PipelineOps

CloudFormation vs Terraform: Which IaC Tool for AWS in 2026?

The day our CloudFormation stack crossed 497 resources, I still had three services left to migrate.

TL;DR: We hit CloudFormation's 500-resource-per-stack hard limit in production and had to migrate incrementally to Terraform. The question isn't which tool is better — it's where each one belongs. CloudFormation for pure AWS provisioning; Terraform when you need multi-cloud support, complex module reuse, or cross-team state sharing. Know that distinction upfront and you won't get stuck mid-migration.

What I Was Trying to Do

I joined a platform engineering team at a large SaaS company with one mandate: get all microservices onto Infrastructure as Code.
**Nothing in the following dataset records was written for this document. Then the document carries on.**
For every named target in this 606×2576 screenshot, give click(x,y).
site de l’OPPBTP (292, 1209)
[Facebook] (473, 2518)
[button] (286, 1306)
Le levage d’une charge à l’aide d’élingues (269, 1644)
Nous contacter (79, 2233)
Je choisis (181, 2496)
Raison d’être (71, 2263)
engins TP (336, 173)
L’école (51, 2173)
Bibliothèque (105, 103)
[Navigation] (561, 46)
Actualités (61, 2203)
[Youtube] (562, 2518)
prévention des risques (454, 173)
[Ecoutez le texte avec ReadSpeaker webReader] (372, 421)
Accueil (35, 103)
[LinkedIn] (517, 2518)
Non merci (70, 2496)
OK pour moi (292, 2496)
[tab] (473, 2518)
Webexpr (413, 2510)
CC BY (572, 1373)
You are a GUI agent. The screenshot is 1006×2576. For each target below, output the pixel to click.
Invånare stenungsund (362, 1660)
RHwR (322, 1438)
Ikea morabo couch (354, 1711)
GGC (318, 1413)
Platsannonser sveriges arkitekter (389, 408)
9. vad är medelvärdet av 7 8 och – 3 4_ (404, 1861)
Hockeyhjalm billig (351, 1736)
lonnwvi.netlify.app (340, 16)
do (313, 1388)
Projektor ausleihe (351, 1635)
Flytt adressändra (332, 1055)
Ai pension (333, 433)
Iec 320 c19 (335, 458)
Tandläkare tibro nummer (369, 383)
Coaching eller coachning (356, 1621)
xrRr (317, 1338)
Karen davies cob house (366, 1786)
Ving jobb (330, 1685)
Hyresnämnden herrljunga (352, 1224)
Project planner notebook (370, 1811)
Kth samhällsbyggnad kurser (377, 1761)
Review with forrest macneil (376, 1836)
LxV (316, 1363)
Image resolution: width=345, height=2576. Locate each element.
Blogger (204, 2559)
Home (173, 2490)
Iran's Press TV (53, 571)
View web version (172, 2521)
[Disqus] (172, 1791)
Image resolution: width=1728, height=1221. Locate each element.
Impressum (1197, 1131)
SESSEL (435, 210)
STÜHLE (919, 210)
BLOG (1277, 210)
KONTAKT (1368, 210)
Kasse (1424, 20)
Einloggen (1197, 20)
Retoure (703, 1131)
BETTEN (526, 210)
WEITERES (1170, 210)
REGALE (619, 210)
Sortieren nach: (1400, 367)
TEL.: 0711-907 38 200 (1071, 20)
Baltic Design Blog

At the time, 8 of our 12 services were being provisioned by hand in the AWS console, and environment drift had become chronic.

Context: This environment required all resources to be managed within a single AWS account for compliance and audit reasons. A multi-account migration was in progress on a separate team, but until it completed, we had to work within the existing constraints. Similar situations come up in regulated industries, large enterprise legacy environments, and any org mid-way through an AWS Organizations rollout.

Four services were already managed with CloudFormation. It's AWS-native, integrates cleanly with IAM, and has a low barrier to entry. "Let's standardize on CloudFormation" felt like the obvious call. It even supports multi-account deployments through AWS Organizations. And frankly, nobody on the team had real Terraform experience.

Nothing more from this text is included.